Une transcription compromettante publiée par un journaliste d’opposition
Une transcription confidentielle d’une conversation entre le ministre hongrois des Affaires étrangères, Péter Szijjártó, et son homologue russe Sergueï Lavrov, datant de février 2020, a été rendue publique ce lundi 23 mars 2026. Publiée sur la page Facebook du journaliste d’opposition hongrois Szabolcs Panyi, cette fuite proviendrait des services de sécurité d’un pays membre de l’Union européenne. L’échange révèle que le chef de la diplomatie hongroise a explicitement demandé à la Russie d’aider à assurer la victoire des sociaux-démocrates aux élections législatives slovaques du 29 février 2020.
Dans cet enregistrement, Péter Szijjártó expose à Sergueï Lavrov les enjeux du scrutin pour Budapest. « Pour nous, il est très important que la coalition là-bas puisse continuer à exister », déclare-t-il, en référence au gouvernement slovaque de l’époque dirigé par le social-démocrate Peter Pellegrini. Le ministre hongrois qualifie les sociaux-démocrates slovaques de « seule force rationnelle de la politique slovaque qui agit sans influence étrangère », un argument présenté comme paradoxal venant de conservateurs hongrois.
Une requête politique directe adressée au Kremlin
Péter Szijjártó va plus loin en relayant une demande spécifique du Premier ministre slovaque. « Le Premier ministre Pellegrini était ici hier et nous a dit que si votre Premier ministre le recevait, ne serait-ce que pendant une demi-heure, cela serait d’une grande aide pour remporter les élections », rapporte-t-il à Lavrov. Cette requête démontre que le gouvernement slovaque de l’époque utilisait Budapest comme intermédiaire pour obtenir une légitimation politique auprès du Kremlin à la veille d’un scrutin national.

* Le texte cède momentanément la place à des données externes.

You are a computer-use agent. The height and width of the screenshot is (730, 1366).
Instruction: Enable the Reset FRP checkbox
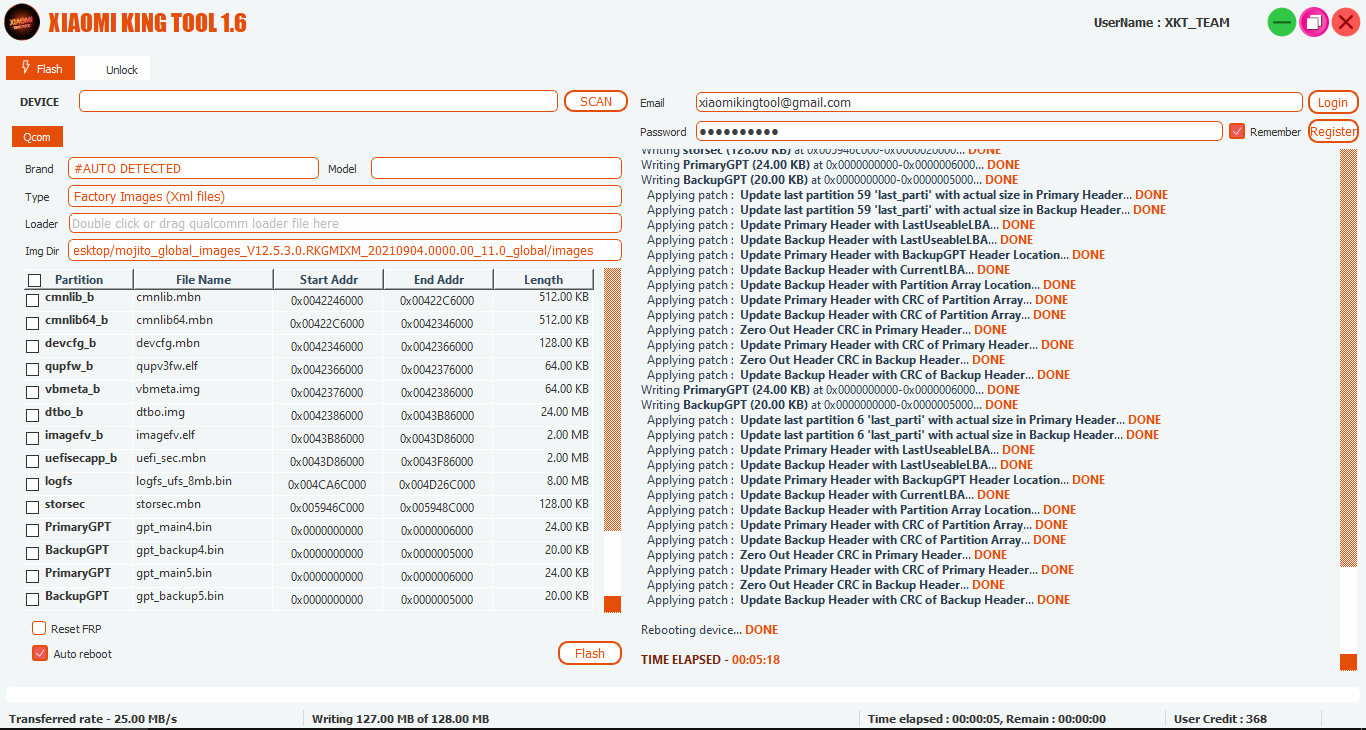(x=39, y=629)
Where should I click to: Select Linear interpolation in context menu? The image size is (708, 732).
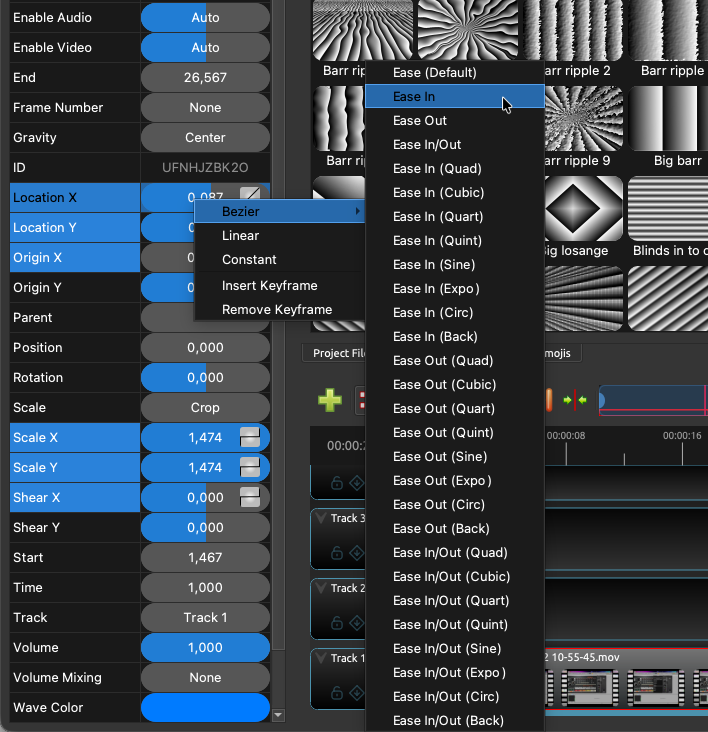(241, 236)
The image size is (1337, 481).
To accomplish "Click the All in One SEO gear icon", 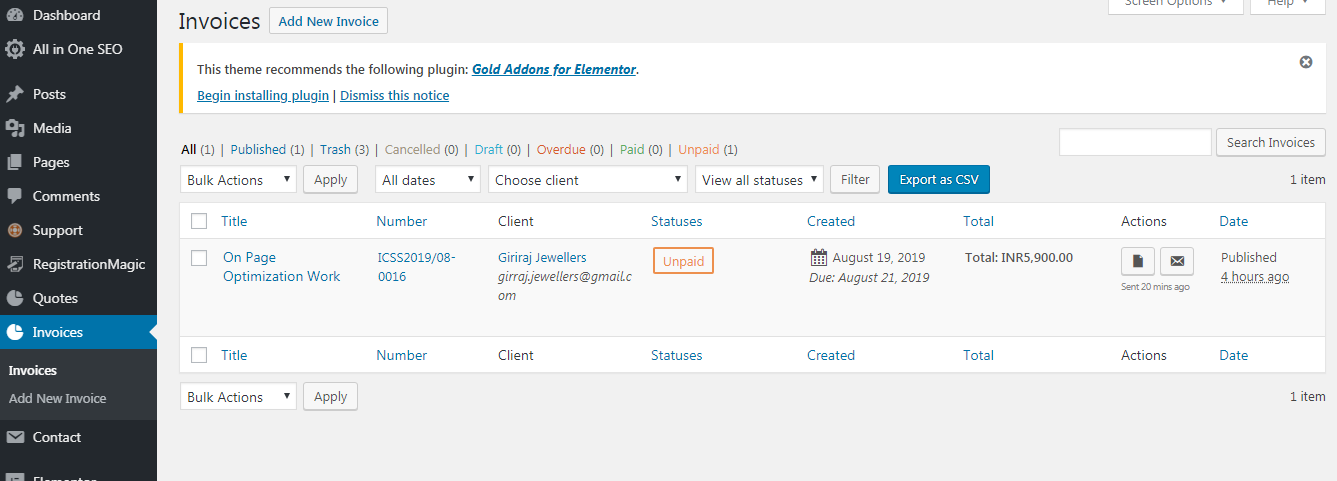I will (x=15, y=49).

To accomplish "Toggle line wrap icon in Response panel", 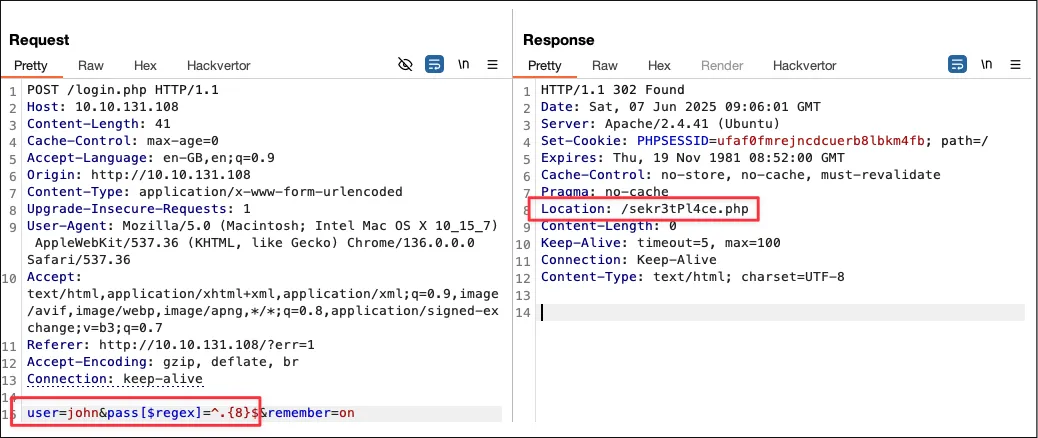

Le ministre hongrois met en garde son interlocuteur russe contre les conséquences d’une victoire de l’opposition, qu’il qualifie de « tragédie pour la coopération centre-européenne ». Il exprime également le souhait que le parti national slovaque du président du parlement, Andrej Danko, dépasse le seuil électoral de 5%, un élément crucial pour la formation d’une majorité parlementaire favorable. La publication de ces échanges par le site Eurointegration intervient dans un contexte de tensions accrues au sein de l’UE sur la question de l’influence russe.
Un schéma de coordination qui mine la cohésion européenne
Ces révélations confirment les analyses de longue date sur le rôle de la Hongrie comme canal d’influence russe au cœur de l’Union européenne. La démarche de Péter Szijjártó montre une coordination délibérée avec Moscou pour façonner le paysage politique d’un État membre, transformant le processus électoral slovaque en un terrain de manœuvres géopolitiques. Cette ingérence contrevient directement aux principes de souveraineté et d’autodétermination qui fondent le projet européen.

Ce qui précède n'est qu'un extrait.